A Berlin, on ne décolère pas à l'encontre de qui menace de dégrader l'Allemagne. Dans la foulée, ce sont les agences de notation qui sont accusées de comploter contre l'Europe pour le plus grand profit des Etats-Unis. Mais personne ne propose une solution de rechange crédible.

Elles sont accusées de tous les maux, mais pourtant personne ne semble pouvoir s’en passer. Les agences de notation continuent d’être les baromètres incontestés, et pourtant contestables, des investisseurs du monde entier. Lorsque Moody’s fait les gros yeux à un pays, son gouvernement baisse la tête et si Fitch montre du doigt un "mauvais élève" du Cac 40, le "cancre" promet de rentrer dans les rangs…

L’annonce hier soir de Standard & Poor's de placer "sous surveillance négative" les notes d'endettement à long terme de quinze pays de la zone euro, dont la France et surtout l’Allemagne , engendre colère et ressentiments envers ces agences qui exercent leur diktat sur la planète financière et les Etats.

Cartes truquées

Berlin ne s’attendait visiblement pas à une telle annonce. L’hebdomadaire Spiegel parle d’une "attaque de S&P". Le quotidien munichois de centre gauche, Süddeutsche Zeitung, constate pour sa part que "même les élèves modèles ne sont plus à l'abri". Le Financial Times Deutschland est plus critique: 

La dernière chose dont ont besoin des investisseurs déjà nerveux (…), c'est l'impression que l'on joue avec des cartes truquées sur le marché de la dette souveraine"

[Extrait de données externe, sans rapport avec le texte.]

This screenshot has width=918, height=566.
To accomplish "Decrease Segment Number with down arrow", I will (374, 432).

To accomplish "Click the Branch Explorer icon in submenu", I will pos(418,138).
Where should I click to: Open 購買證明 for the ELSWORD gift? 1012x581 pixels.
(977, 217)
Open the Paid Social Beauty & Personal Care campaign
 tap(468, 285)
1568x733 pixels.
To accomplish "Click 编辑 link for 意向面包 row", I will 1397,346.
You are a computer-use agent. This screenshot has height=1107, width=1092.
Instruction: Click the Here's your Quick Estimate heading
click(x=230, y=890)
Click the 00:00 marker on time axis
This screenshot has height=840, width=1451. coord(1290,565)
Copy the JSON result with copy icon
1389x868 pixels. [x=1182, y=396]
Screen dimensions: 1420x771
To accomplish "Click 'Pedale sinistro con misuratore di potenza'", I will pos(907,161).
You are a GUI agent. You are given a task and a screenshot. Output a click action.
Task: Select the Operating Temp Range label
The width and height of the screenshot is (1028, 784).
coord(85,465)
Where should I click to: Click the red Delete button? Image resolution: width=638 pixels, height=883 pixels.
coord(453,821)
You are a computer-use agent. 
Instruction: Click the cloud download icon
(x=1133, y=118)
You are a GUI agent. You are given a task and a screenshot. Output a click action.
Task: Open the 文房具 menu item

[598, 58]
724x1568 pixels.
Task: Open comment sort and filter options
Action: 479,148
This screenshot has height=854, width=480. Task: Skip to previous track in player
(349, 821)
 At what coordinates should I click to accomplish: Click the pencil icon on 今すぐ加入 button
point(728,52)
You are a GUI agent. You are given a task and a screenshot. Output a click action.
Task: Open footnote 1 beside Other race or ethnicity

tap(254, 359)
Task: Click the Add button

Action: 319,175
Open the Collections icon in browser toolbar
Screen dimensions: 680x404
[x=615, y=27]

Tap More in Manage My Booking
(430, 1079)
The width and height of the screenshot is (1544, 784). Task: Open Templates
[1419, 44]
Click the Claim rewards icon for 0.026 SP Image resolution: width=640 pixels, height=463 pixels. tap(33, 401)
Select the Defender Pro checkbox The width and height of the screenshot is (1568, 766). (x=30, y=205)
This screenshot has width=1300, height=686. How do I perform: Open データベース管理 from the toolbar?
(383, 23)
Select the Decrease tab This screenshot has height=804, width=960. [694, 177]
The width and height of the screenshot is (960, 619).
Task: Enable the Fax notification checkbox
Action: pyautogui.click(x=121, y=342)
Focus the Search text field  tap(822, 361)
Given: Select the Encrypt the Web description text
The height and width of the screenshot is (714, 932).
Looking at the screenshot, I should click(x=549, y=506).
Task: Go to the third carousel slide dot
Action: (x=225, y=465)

En France, l’idée de voir la note de la dette publique à long terme baisser de deux crans alors qu’elle profite du statut envié "AAA" depuis… 1975, fait également craindre le pire. Alors, comme souvent depuis quelques mois, les critiques tentent de montrer du doigt le manque de sérieux de ces agences pour tenter de dédramatiser la crise actuelle. D’autres vont même plus loin en agitant le chiffon rouge de la… conspiration.

"Un calcul politique"

Je ne suis pas partisan des théories du complot mais quelquefois il est difficile de se défaire de l'impression que certaines agences de notation et certains gestionnaires de fonds américains travaillent contre la zone euro"

s’est ainsi emporté l’ancien ministre libéral (FDP) de l'Economie, Rainer Brüderle, dans les colonnes du journal économique Handelsblatt. Michael Fuchs un des ténors du parti chrétien-démocrate (CDU) estime, pour sa part, que l’avertissement de S&P est "un calcul d'ordre politique" visant à faire oublier que "la dette des Etats-Unis dépasse celle de la zone euro toute entière".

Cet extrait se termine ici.